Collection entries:

▼▼▼

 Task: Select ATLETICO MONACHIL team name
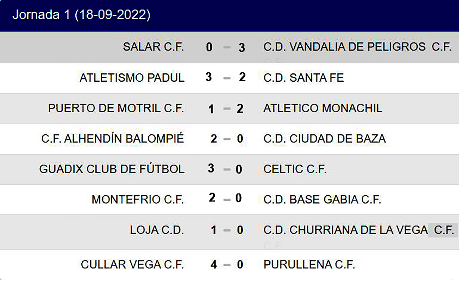point(323,108)
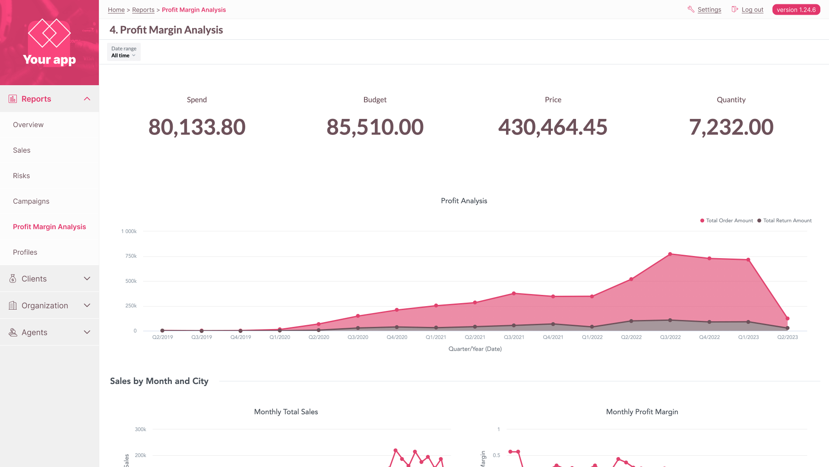Screen dimensions: 829x467
Task: Click the Reports breadcrumb link
Action: [x=143, y=10]
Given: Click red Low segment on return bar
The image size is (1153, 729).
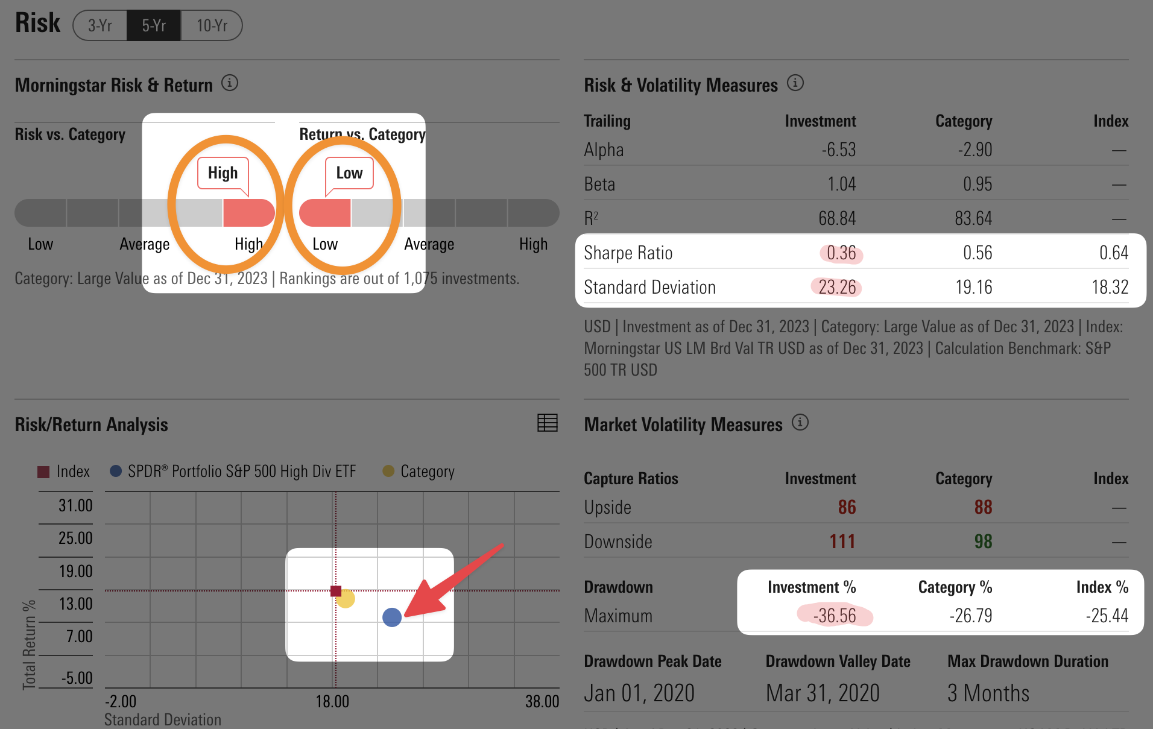Looking at the screenshot, I should pos(325,213).
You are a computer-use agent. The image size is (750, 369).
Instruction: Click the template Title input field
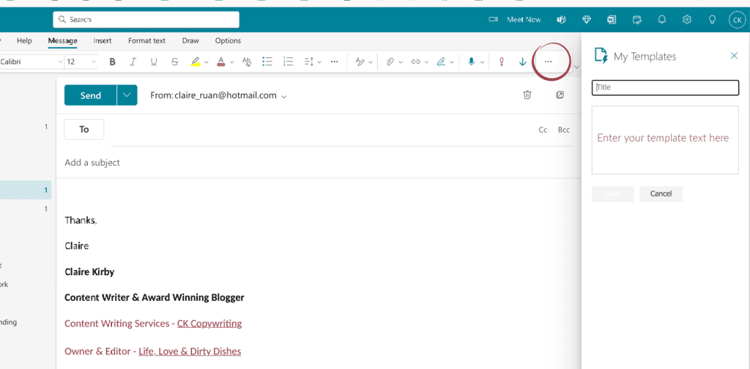click(x=665, y=88)
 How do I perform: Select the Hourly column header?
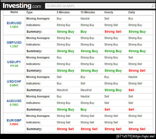tap(109, 12)
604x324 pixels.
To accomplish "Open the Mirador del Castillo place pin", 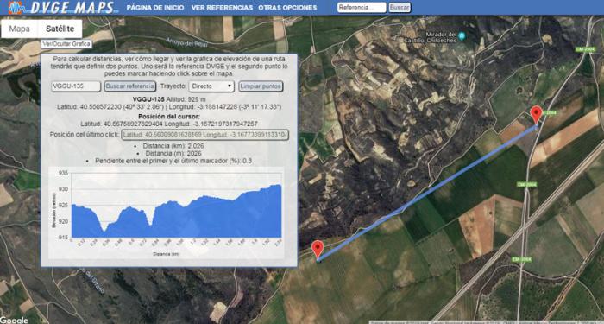I will click(462, 36).
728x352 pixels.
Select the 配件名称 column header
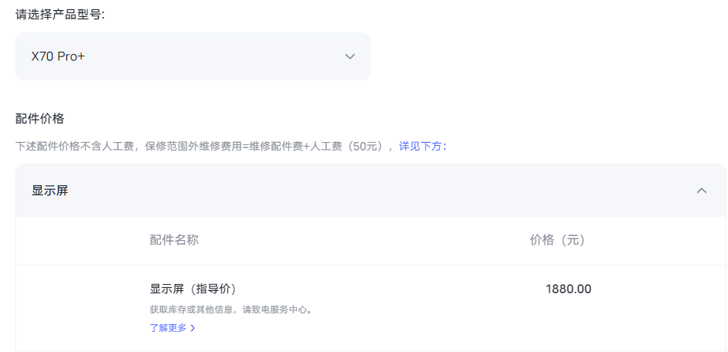pos(174,240)
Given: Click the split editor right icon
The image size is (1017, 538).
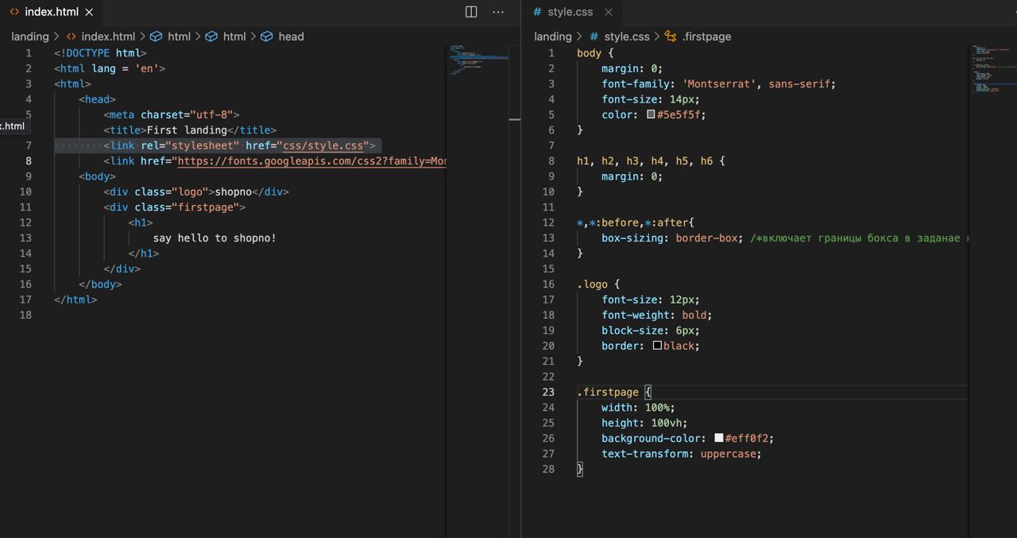Looking at the screenshot, I should [x=471, y=12].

▲▲▲

→ THE TASK: Check the entries above for the word "Given" and copy every line where it turns up.

→ ANSWER BOX:
Given: Click red Low segment on return bar
Given: Click the split editor right icon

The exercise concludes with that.